December 22, 2017 By Larry Loeb 4 min read

The Domain Name System (DNS) is the backbone of the modern internet. Over the years, it has evolved to make networked computing accessible to everyday users. However, it has also introduced new DNS security threats, such as distributed denial-of-service (DDoS) attacks, schemes designed to redirect users to malicious websites and more.

Despite these risks, the current configuration of the DNS is deeply embedded into the fabric the internet as we know it. That fabric, however, is poised for a fundamental shift in the near future if certain government agencies succeed in establishing their own DNS separate from the familiar, independently operated system that powers the web today.

The Dawn of DNS

Before the DNS, navigating the internet was a laborious task. In the early days of networked computing, messages were sent from computer to computer manually. The Unix-to-Unix-Copy program used bang addressing, which took the form of “!name!name2!name3,” to specify the route in which a message was sent, going from one computer to another. It required the sender to know the map of what the internet looked like from the origin to the destination — a daunting task for all but the savviest of computing experts.

In 1984, four graduate students at the University of California, Berkeley came up with the Berkeley Internet Name Domain (BIND) program, using the Internet Engineering Task Forces (IETF) 1983 specifications. This moved the mechanism of naming internet-connected nodes away from the topological approach to a method that was based on hierarchical records. It also decentralized the mechanism so that each node was not required to keep a copy of the entire routing database.

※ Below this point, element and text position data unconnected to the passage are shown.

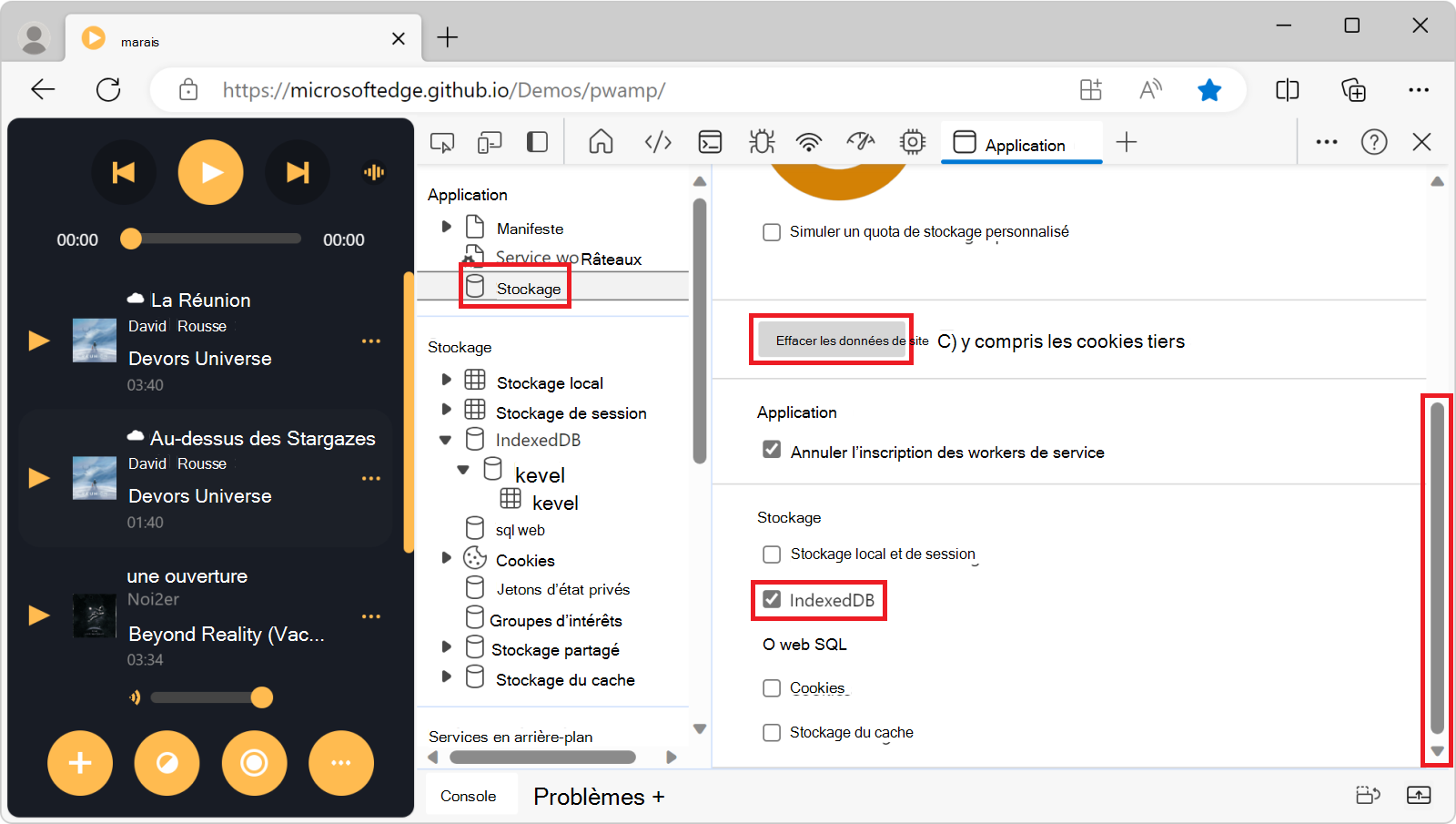The image size is (1456, 824).
Task: Click Effacer les données de site
Action: coord(831,339)
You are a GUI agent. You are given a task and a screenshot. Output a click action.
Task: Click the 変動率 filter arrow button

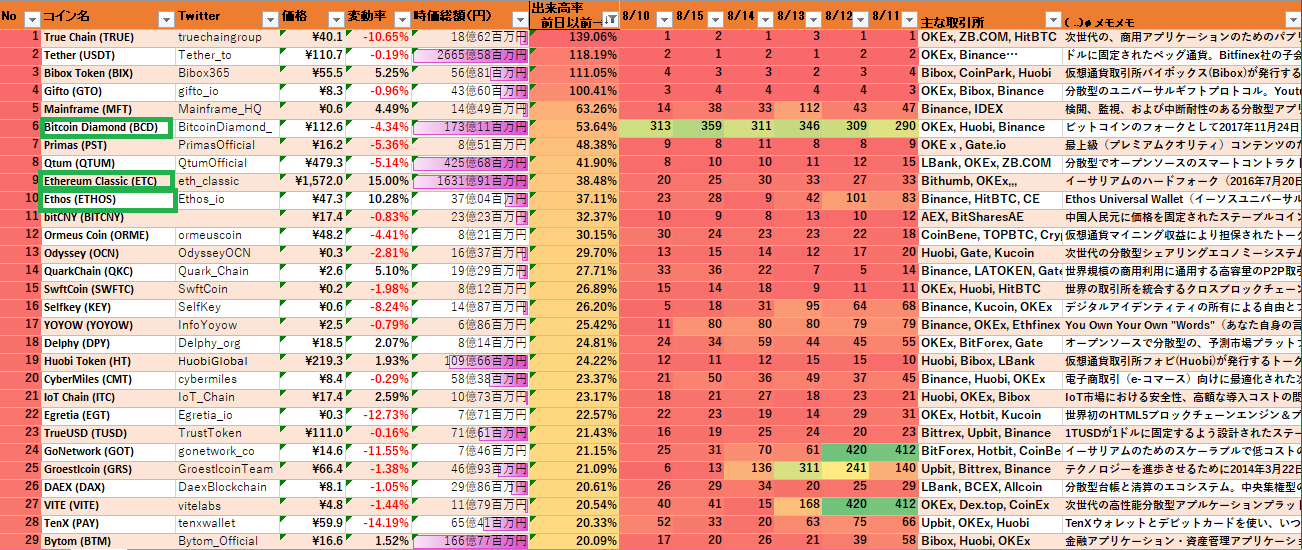[400, 20]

Additionally, BIND introduced the concept of mapping the data in the namespace to the actual IP addresses of nodes. This is one of the most powerful concepts behind DNS today: Instead of dealing with an ever-changing universe of numerical addresses, people can navigate to destinations that have static and understandable names. Different users can also receive different translations of identical domain names at the same time, a key point of divergence from the traditional text-file view of the service.

It could be argued that the internet as we know it could not have happened without this element. It simplified the task of navigating the internet and made it possible for multiple users to connect to the same destination simultaneously.

The Controlled Chaos Behind DNS Requests

An individual DNS query can be nonrecursive, recursive, iterative or a combination of these. Simple lookups are possible, but it usually requires a few additional steps.

First, the top-level domain (the information to the right of the dot in an address) is discovered via a query to a root server. That root server may refer the question to another server that is dedicated to the top-level information requested.

It’s important to note that all this recursion may decrease performance. Special caches are often implemented lower down in the network to prevent unnecessary queries to the root server, which could otherwise occur when multiple elements are displayed on the same website.

The recursion process can be exploited in a DDoS attack, in which requests for a target endpoint go flying around the internet at ridiculous speeds. DDoS attackers use DNS servers to cause congestion on the target system by amplifying server response traffic. To make things worse, cybercriminals have many tricks up their sleeves to magnify DNS-based DDoS attacks. For example, an attacker might seek as much zone information as possible in the kickoff request, which would then boost the record response sent to the target, keeping it blocked with useless information.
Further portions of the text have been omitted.